We can now proceed in using the DME-averaged thermal source to study whether it changes the optical nonlinearity of a semiconductor as predicted by quantum spectrocopy. We therefore perform spectrally resolved transient absorption measurements of the QW system after excitation by each scrambled realization, following the methods described in Refs. [2,15]. Between each measurement, we change the phase mask on the spatial light modulator in the pulse shaper to modulate the spectral phase of the pump light source, and use the DME algorithm 25 to compute the thermal-state response, based on the characterization in Sec. 5..
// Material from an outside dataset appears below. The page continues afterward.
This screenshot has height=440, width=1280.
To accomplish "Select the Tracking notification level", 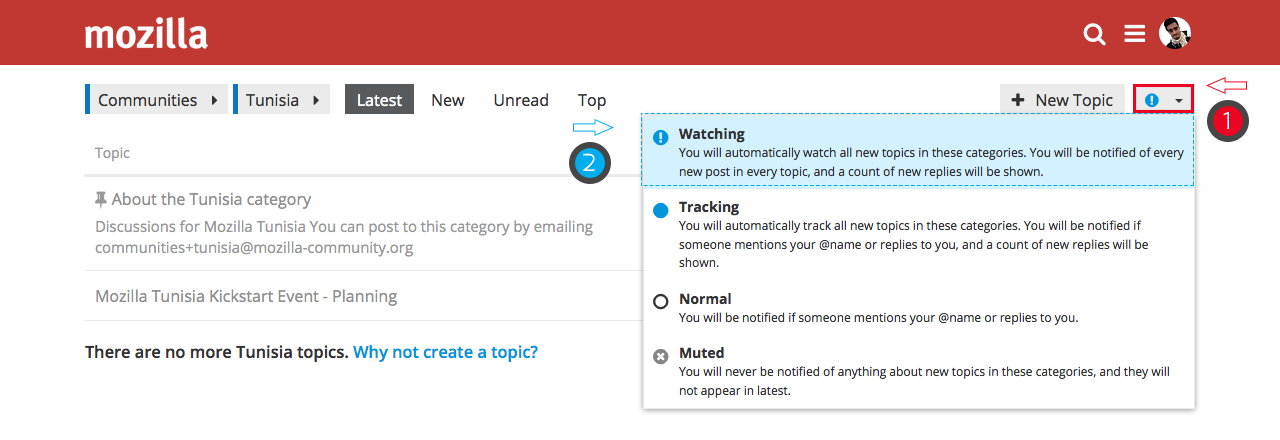I will 709,207.
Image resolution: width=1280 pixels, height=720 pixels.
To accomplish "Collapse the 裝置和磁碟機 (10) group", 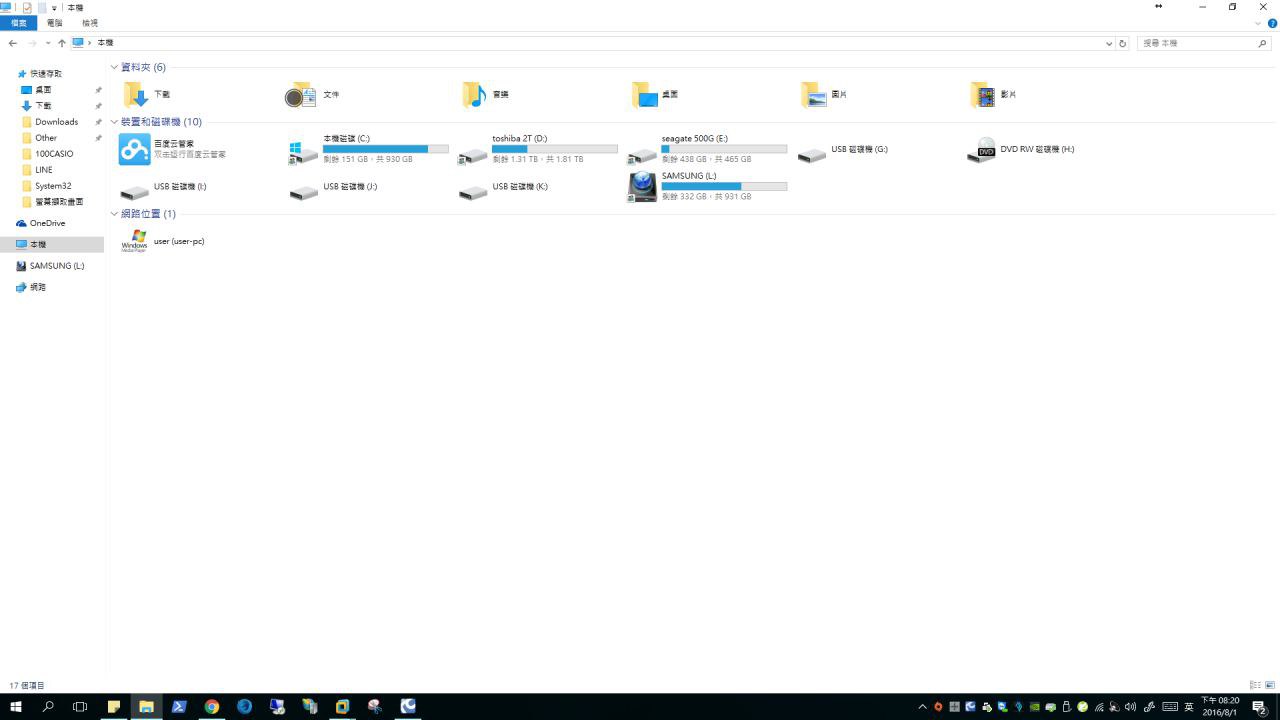I will click(x=114, y=122).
Since the pulse-shaper has some realization-dependent losses, we monitor the pump input power $P_\textrm {IN}^\textrm {pump}$ continuously, adjusting the power of each phase mask realization so that the total power $P_\textrm {IN}^\textrm {pump}$ is the same for all realizations. Additionally, the reflected and transmitted pump powers are measured continuously. These three calibrated measurements allow calculation of the pump power absorbed by the QW system $P_\textrm {QW}^\textrm {pump}$ as described in [15]. We then spectrally resolve the absorption $\alpha (\omega ,r)$ of a probe pulse that arrives at the sample a delay $\tau$ after the pump pulse. Technically, we record a phase-mask-$r$ dependent absorption as the spectrum $S_r(\omega ) \equiv \alpha (\omega ,r)$ to be averaged via Eq. (25).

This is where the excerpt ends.